Savaşlar, çatışmalar, canlı bombalar ve intihar saldırıları. Toplu katliamlar sıradanlaştı. Maalesef ülkemiz de bu kanlı fotoğrafın bir parçası durumunda. Gün geçmiyor ki şehit haberi gelmesin.
İnsanı kahreden bu tablo toplum olarak psikolojimizi alt üst etmiş durumda. Çünkü “ölüm” hiç bu kadar yanı başımızda olmamıştı. Ankara ve İstanbul’daki canlı bomba saldırıları toplumsal bir çöküntüyle karşı karşıya bıraktı bizi. Kabalalığa giremez olduk. Şimdi şok endişeye dönüştü. Bir sonraki saldırı acaba olacak mı, ocaksa nerede diye düşünmeye başladık. Terör karşısında lanetlemekten, kınamaktan başka bir şey yapamıyoruz. Çünkü terör ne kadar önlem alınırsa alınsın bir şekilde o karanlık kanlı yüzünü göstermeyi başarıyor. Dünyanın her yerinde… Ama ülkemiz bu saldırıları püskürtecek dirayete sahip. Bir şekilde atlatıyoruz. Yaraları sarıyoruz. Bölünmüyoruz…

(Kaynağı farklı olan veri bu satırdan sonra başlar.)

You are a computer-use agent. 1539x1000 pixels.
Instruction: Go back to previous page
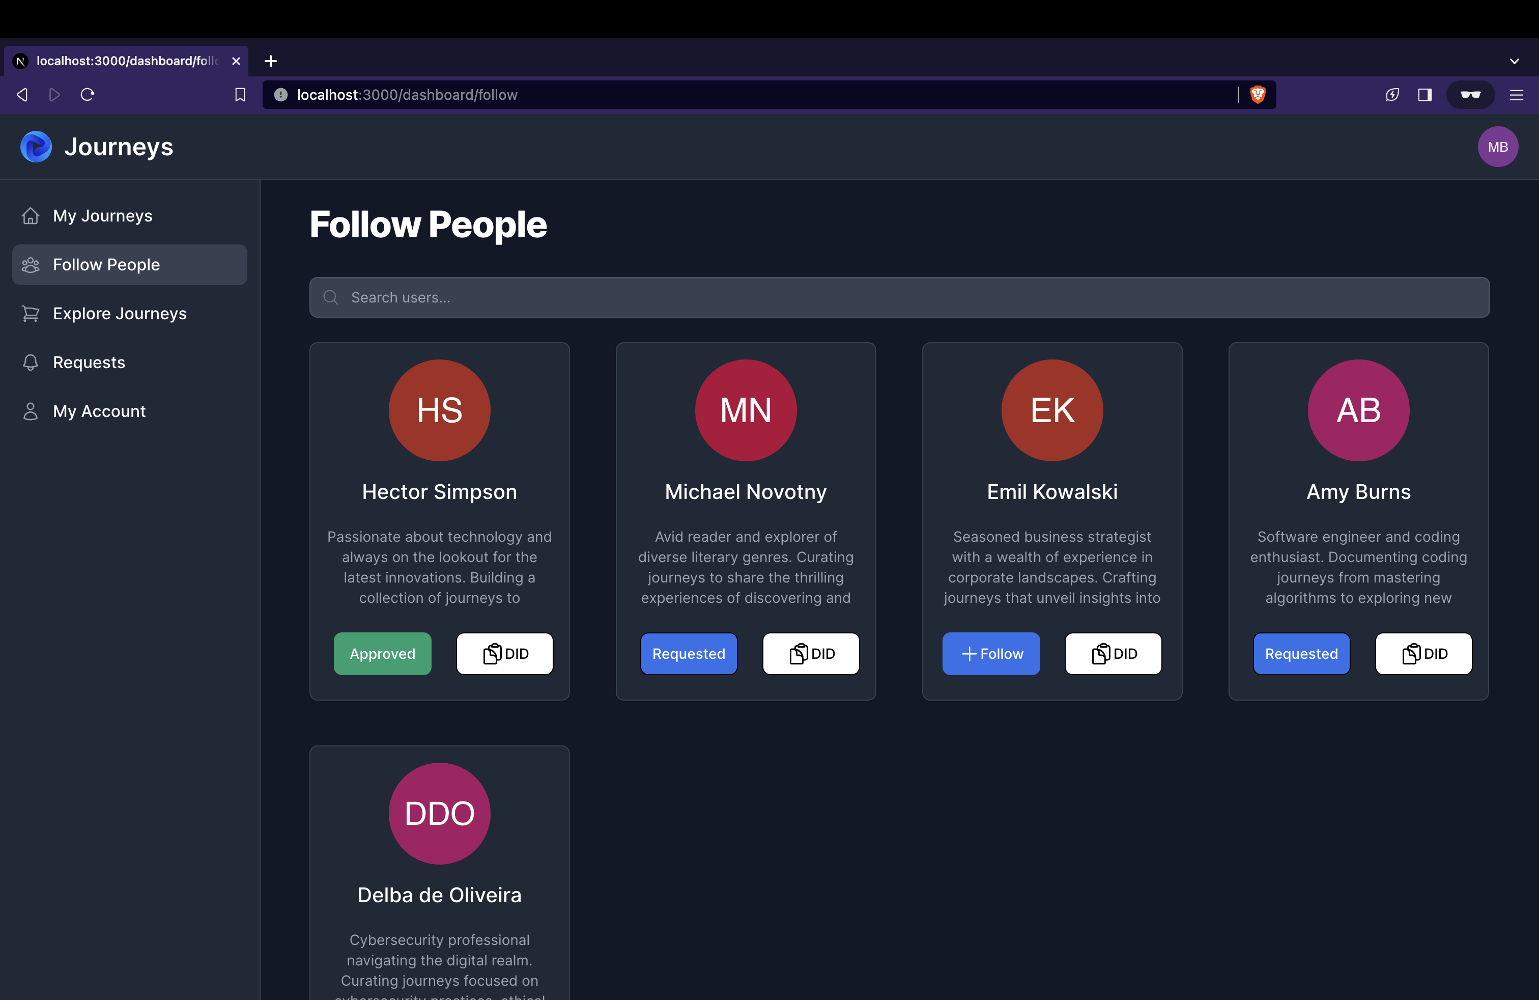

Bizi asıl yaralayan, asıl sinirlerimizi bozan masum insanların öldürülmesi. Cinayetler. Toplumsal infiale yol açan kadın ve çocuk cinayetlerini kaldıracak gücümüz kalmadı artık. Katlanamıyoruz… En son yaşanan Beratcan cinayeti sinirlerimizi de psikolojimizi de alt üst etti. Bir insan bir insanı nasıl öldürür?Hadi buna tamam da bir insan bir masum çocuğu nasıl öldürür? Nasıl kıyar? Düşündükçe aklımı kaybedecek gibi oluyorum. Bu nasıl bir caniliktir tanımlayamıyorum. Algılayamıyorum.
Ama acımı dindirecek, beni birazcık sakinleştirecek bir çare var.
İdam!..
Toplum da bunu istiyor. Hem de koro halinde… Herkes tek çare “idam” diyor.

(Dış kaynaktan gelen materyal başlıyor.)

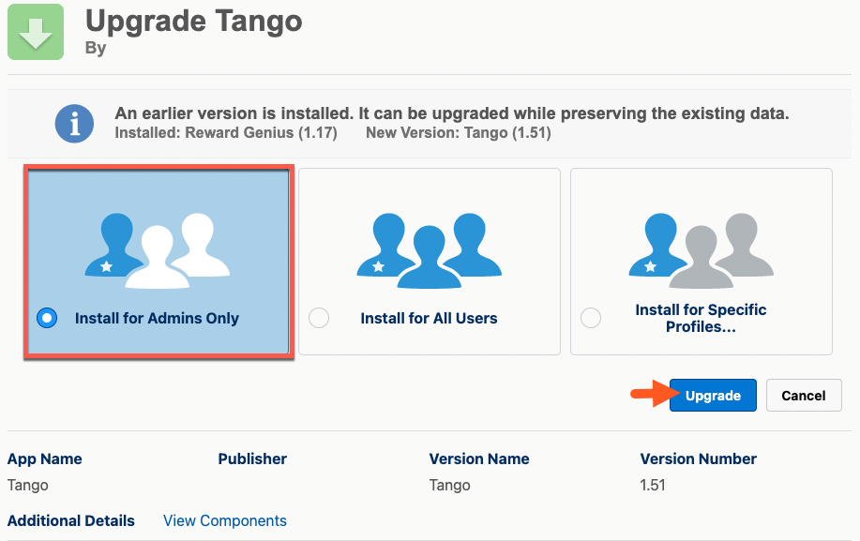Select the Install for Specific Profiles radio button
This screenshot has width=860, height=541.
click(x=590, y=318)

Ve Beratcan’ı öldüren o insan görünümlü hayvan boynundan sallandırılmadığı sürece toplum bir “oh” çekemeyecek. Masum bir çocuğun hayatını hunharca sonlandırmanın karşılığı idamdır, ağırlaştırılmış müebbet değil. Suçu işleyen kişi karşılığının sadece hapis yatmak olduğunu bildiği için rahatlıkla cinayeti tasarlıyor ve uyguluyor. Ceza idam olsa bu kadar rahat davranamaz.
Toplumu asıl geren cinayetten ziyade o caninin hala nefes alıyor olmasıdır. Bunu anlamamız lazım. Bu yüzden çok samimi ve en iyimser en insancıl duygularla haykırıyorum;
İdam uygulaması tekrar Türk Ceza Kanunu’ndaki yerini almalı. Ve bunun sözünü veren parti ciddi bir destek bulabilir. Çünkü başka çare yok. Başka çare bırakmadılar.
Bu yüzden caniler için yaşasın idam!